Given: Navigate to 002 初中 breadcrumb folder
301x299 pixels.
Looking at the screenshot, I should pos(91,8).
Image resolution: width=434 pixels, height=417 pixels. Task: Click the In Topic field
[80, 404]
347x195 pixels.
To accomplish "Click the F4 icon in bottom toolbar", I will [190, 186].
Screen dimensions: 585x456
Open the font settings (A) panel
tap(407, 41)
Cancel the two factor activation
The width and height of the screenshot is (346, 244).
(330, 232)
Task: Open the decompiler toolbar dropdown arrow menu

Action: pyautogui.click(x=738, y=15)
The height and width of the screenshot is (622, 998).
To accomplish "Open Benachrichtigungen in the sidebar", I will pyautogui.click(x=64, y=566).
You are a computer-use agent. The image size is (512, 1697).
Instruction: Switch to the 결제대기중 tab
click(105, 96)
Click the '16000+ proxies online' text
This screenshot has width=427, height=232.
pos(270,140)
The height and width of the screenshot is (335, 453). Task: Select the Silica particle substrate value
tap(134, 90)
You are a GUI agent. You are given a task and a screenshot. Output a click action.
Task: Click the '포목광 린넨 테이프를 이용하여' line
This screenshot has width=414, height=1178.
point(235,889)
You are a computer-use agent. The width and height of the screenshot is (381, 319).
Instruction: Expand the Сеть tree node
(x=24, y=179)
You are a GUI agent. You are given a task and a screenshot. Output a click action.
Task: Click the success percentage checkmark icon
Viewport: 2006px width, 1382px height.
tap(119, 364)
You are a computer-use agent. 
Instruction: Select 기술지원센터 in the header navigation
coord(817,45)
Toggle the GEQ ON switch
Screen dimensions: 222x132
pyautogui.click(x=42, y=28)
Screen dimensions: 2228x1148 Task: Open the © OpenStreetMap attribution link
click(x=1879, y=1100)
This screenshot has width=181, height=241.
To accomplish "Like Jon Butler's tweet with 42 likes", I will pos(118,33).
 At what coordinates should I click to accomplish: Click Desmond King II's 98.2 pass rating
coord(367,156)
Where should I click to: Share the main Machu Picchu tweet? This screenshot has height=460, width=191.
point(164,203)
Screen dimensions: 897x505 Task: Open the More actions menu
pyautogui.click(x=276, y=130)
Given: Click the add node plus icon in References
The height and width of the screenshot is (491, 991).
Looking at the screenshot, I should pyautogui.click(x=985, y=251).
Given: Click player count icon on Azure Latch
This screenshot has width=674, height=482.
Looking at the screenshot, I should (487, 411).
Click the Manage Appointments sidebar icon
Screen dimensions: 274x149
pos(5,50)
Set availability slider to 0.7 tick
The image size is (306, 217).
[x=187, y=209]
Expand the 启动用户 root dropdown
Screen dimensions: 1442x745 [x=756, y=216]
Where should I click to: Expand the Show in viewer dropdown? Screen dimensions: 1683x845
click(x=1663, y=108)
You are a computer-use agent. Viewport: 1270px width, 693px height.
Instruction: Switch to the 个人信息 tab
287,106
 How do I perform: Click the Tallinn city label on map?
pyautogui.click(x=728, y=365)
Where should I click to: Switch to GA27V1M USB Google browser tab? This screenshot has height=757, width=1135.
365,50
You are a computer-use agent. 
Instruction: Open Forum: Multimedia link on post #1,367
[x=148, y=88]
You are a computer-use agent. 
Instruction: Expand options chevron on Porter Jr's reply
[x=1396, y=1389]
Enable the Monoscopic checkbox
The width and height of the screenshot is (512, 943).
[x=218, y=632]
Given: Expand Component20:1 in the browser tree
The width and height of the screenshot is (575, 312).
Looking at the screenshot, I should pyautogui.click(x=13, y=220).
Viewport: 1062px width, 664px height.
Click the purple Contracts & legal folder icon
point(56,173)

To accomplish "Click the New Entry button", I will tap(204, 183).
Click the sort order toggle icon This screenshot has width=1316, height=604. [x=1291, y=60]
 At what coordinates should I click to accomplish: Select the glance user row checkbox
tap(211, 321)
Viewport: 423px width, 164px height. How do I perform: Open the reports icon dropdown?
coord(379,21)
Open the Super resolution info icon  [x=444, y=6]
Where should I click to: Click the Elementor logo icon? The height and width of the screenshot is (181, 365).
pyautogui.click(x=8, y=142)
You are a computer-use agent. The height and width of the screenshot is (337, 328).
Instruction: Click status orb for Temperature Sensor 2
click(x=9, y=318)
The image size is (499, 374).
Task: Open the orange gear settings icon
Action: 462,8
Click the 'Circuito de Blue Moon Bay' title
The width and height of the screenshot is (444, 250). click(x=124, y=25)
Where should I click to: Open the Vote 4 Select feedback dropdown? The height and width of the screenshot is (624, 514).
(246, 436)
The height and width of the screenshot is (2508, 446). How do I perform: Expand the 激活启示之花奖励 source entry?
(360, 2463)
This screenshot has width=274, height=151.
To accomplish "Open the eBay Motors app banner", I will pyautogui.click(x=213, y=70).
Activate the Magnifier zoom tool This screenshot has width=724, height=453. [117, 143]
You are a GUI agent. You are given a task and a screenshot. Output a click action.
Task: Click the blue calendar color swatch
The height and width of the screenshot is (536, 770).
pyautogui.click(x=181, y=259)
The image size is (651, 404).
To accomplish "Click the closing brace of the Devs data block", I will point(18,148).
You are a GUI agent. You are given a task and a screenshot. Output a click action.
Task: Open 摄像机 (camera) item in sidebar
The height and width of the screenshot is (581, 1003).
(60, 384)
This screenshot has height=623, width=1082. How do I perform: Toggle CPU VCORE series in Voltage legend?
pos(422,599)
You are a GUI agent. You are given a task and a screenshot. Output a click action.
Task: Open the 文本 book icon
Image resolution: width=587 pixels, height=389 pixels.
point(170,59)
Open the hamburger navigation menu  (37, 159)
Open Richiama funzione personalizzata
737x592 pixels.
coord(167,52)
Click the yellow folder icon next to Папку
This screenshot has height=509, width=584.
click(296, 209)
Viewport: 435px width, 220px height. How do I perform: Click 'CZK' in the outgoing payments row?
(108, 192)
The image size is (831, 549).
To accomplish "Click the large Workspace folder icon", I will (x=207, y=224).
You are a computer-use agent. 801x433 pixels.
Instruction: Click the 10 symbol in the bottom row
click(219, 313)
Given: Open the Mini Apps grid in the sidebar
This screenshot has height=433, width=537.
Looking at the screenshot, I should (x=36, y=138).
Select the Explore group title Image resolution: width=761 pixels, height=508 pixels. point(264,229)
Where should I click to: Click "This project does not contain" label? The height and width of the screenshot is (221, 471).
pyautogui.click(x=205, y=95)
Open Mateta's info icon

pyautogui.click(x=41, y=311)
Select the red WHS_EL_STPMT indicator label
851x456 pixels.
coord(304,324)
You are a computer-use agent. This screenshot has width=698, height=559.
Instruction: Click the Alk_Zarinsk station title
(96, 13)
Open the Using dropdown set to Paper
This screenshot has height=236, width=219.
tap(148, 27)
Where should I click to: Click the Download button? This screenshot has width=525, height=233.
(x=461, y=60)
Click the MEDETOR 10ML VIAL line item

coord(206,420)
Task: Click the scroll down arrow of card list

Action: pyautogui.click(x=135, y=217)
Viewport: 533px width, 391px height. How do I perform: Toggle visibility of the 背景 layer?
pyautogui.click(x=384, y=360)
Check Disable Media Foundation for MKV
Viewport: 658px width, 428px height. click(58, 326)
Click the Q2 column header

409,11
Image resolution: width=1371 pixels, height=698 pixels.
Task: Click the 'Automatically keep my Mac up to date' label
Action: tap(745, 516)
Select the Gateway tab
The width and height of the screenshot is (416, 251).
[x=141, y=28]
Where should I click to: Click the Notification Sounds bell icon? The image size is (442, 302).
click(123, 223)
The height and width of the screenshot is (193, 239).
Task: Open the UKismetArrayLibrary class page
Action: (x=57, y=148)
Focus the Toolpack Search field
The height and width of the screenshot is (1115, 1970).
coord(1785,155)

▸ **What you should do**
Please rewrite these records with "Gateway" swapped for "Router", keeping everything else the same.

▸ **Completed task**
Given: Navigate to 002 初中 breadcrumb folder
301x299 pixels.
Looking at the screenshot, I should pos(91,8).
Image resolution: width=434 pixels, height=417 pixels. Task: Click the In Topic field
[80, 404]
347x195 pixels.
To accomplish "Click the F4 icon in bottom toolbar", I will [190, 186].
Screen dimensions: 585x456
Open the font settings (A) panel
tap(407, 41)
Cancel the two factor activation
The width and height of the screenshot is (346, 244).
(330, 232)
Task: Open the decompiler toolbar dropdown arrow menu

Action: pyautogui.click(x=738, y=15)
The height and width of the screenshot is (622, 998).
To accomplish "Open Benachrichtigungen in the sidebar", I will pyautogui.click(x=64, y=566).
You are a computer-use agent. The image size is (512, 1697).
Instruction: Switch to the 결제대기중 tab
click(105, 96)
Click the '16000+ proxies online' text
This screenshot has width=427, height=232.
pos(270,140)
The height and width of the screenshot is (335, 453). Task: Select the Silica particle substrate value
tap(134, 90)
You are a GUI agent. You are given a task and a screenshot. Output a click action.
Task: Click the '포목광 린넨 테이프를 이용하여' line
This screenshot has width=414, height=1178.
point(235,889)
You are a computer-use agent. The width and height of the screenshot is (381, 319).
Instruction: Expand the Сеть tree node
(x=24, y=179)
You are a GUI agent. You are given a task and a screenshot. Output a click action.
Task: Click the success percentage checkmark icon
Viewport: 2006px width, 1382px height.
tap(119, 364)
You are a computer-use agent. 
Instruction: Select 기술지원센터 in the header navigation
coord(817,45)
Toggle the GEQ ON switch
Screen dimensions: 222x132
pyautogui.click(x=42, y=28)
Screen dimensions: 2228x1148 Task: Open the © OpenStreetMap attribution link
click(x=1879, y=1100)
This screenshot has width=181, height=241.
To accomplish "Like Jon Butler's tweet with 42 likes", I will pos(118,33).
 At what coordinates should I click to accomplish: Click Desmond King II's 98.2 pass rating
coord(367,156)
Where should I click to: Share the main Machu Picchu tweet? This screenshot has height=460, width=191.
point(164,203)
Screen dimensions: 897x505 Task: Open the More actions menu
pyautogui.click(x=276, y=130)
Given: Click the add node plus icon in References
The height and width of the screenshot is (491, 991).
Looking at the screenshot, I should pyautogui.click(x=985, y=251).
Given: Click player count icon on Azure Latch
This screenshot has width=674, height=482.
Looking at the screenshot, I should (487, 411).
Click the Manage Appointments sidebar icon
Screen dimensions: 274x149
pos(5,50)
Set availability slider to 0.7 tick
The image size is (306, 217).
[x=187, y=209]
Expand the 启动用户 root dropdown
Screen dimensions: 1442x745 [x=756, y=216]
Where should I click to: Expand the Show in viewer dropdown? Screen dimensions: 1683x845
click(x=1663, y=108)
You are a computer-use agent. Viewport: 1270px width, 693px height.
Instruction: Switch to the 个人信息 tab
287,106
 How do I perform: Click the Tallinn city label on map?
pyautogui.click(x=728, y=365)
Where should I click to: Switch to GA27V1M USB Google browser tab? This screenshot has height=757, width=1135.
365,50
You are a computer-use agent. 
Instruction: Open Forum: Multimedia link on post #1,367
[x=148, y=88]
You are a computer-use agent. 
Instruction: Expand options chevron on Porter Jr's reply
[x=1396, y=1389]
Enable the Monoscopic checkbox
The width and height of the screenshot is (512, 943).
[x=218, y=632]
Given: Expand Component20:1 in the browser tree
The width and height of the screenshot is (575, 312).
Looking at the screenshot, I should pyautogui.click(x=13, y=220).
Viewport: 1062px width, 664px height.
Click the purple Contracts & legal folder icon
point(56,173)

To accomplish "Click the New Entry button", I will tap(204, 183).
Click the sort order toggle icon This screenshot has width=1316, height=604. [x=1291, y=60]
 At what coordinates should I click to accomplish: Select the glance user row checkbox
tap(211, 321)
Viewport: 423px width, 164px height. How do I perform: Open the reports icon dropdown?
coord(379,21)
Open the Super resolution info icon  [x=444, y=6]
Where should I click to: Click the Elementor logo icon? The height and width of the screenshot is (181, 365).
pyautogui.click(x=8, y=142)
You are a computer-use agent. The height and width of the screenshot is (337, 328).
Instruction: Click status orb for Temperature Sensor 2
click(x=9, y=318)
The image size is (499, 374).
Task: Open the orange gear settings icon
Action: 462,8
Click the 'Circuito de Blue Moon Bay' title
The width and height of the screenshot is (444, 250). click(x=124, y=25)
Where should I click to: Open the Vote 4 Select feedback dropdown? The height and width of the screenshot is (624, 514).
(246, 436)
The height and width of the screenshot is (2508, 446). How do I perform: Expand the 激活启示之花奖励 source entry?
(360, 2463)
This screenshot has width=274, height=151.
To accomplish "Open the eBay Motors app banner", I will pyautogui.click(x=213, y=70).
Activate the Magnifier zoom tool This screenshot has width=724, height=453. [117, 143]
You are a GUI agent. You are given a task and a screenshot. Output a click action.
Task: Click the blue calendar color swatch
The height and width of the screenshot is (536, 770).
pyautogui.click(x=181, y=259)
The image size is (651, 404).
To accomplish "Click the closing brace of the Devs data block", I will point(18,148).
You are a GUI agent. You are given a task and a screenshot. Output a click action.
Task: Open 摄像机 (camera) item in sidebar
The height and width of the screenshot is (581, 1003).
(60, 384)
This screenshot has height=623, width=1082. How do I perform: Toggle CPU VCORE series in Voltage legend?
pos(422,599)
You are a GUI agent. You are given a task and a screenshot. Output a click action.
Task: Open the 文本 book icon
Image resolution: width=587 pixels, height=389 pixels.
point(170,59)
Open the hamburger navigation menu  (37, 159)
Open Richiama funzione personalizzata
737x592 pixels.
coord(167,52)
Click the yellow folder icon next to Папку
This screenshot has height=509, width=584.
click(296, 209)
Viewport: 435px width, 220px height. How do I perform: Click 'CZK' in the outgoing payments row?
(108, 192)
The image size is (831, 549).
To accomplish "Click the large Workspace folder icon", I will (x=207, y=224).
You are a computer-use agent. 801x433 pixels.
Instruction: Click the 10 symbol in the bottom row
click(219, 313)
Given: Open the Mini Apps grid in the sidebar
This screenshot has height=433, width=537.
Looking at the screenshot, I should (x=36, y=138).
Select the Explore group title Image resolution: width=761 pixels, height=508 pixels. point(264,229)
Where should I click to: Click "This project does not contain" label? The height and width of the screenshot is (221, 471).
pyautogui.click(x=205, y=95)
Open Mateta's info icon

pyautogui.click(x=41, y=311)
Select the red WHS_EL_STPMT indicator label
851x456 pixels.
coord(304,324)
You are a computer-use agent. This screenshot has width=698, height=559.
Instruction: Click the Alk_Zarinsk station title
(96, 13)
Open the Using dropdown set to Paper
This screenshot has height=236, width=219.
tap(148, 27)
Where should I click to: Click the Download button? This screenshot has width=525, height=233.
(x=461, y=60)
Click the MEDETOR 10ML VIAL line item

coord(206,420)
Task: Click the scroll down arrow of card list

Action: pyautogui.click(x=135, y=217)
Viewport: 533px width, 391px height. How do I perform: Toggle visibility of the 背景 layer?
pyautogui.click(x=384, y=360)
Check Disable Media Foundation for MKV
Viewport: 658px width, 428px height. click(58, 326)
Click the Q2 column header

409,11
Image resolution: width=1371 pixels, height=698 pixels.
Task: Click the 'Automatically keep my Mac up to date' label
Action: tap(745, 516)
Select the Router tab
The width and height of the screenshot is (416, 251).
[x=141, y=28]
Where should I click to: Click the Notification Sounds bell icon? The image size is (442, 302).
click(123, 223)
The height and width of the screenshot is (193, 239).
Task: Open the UKismetArrayLibrary class page
Action: (x=57, y=148)
Focus the Toolpack Search field
The height and width of the screenshot is (1115, 1970).
coord(1785,155)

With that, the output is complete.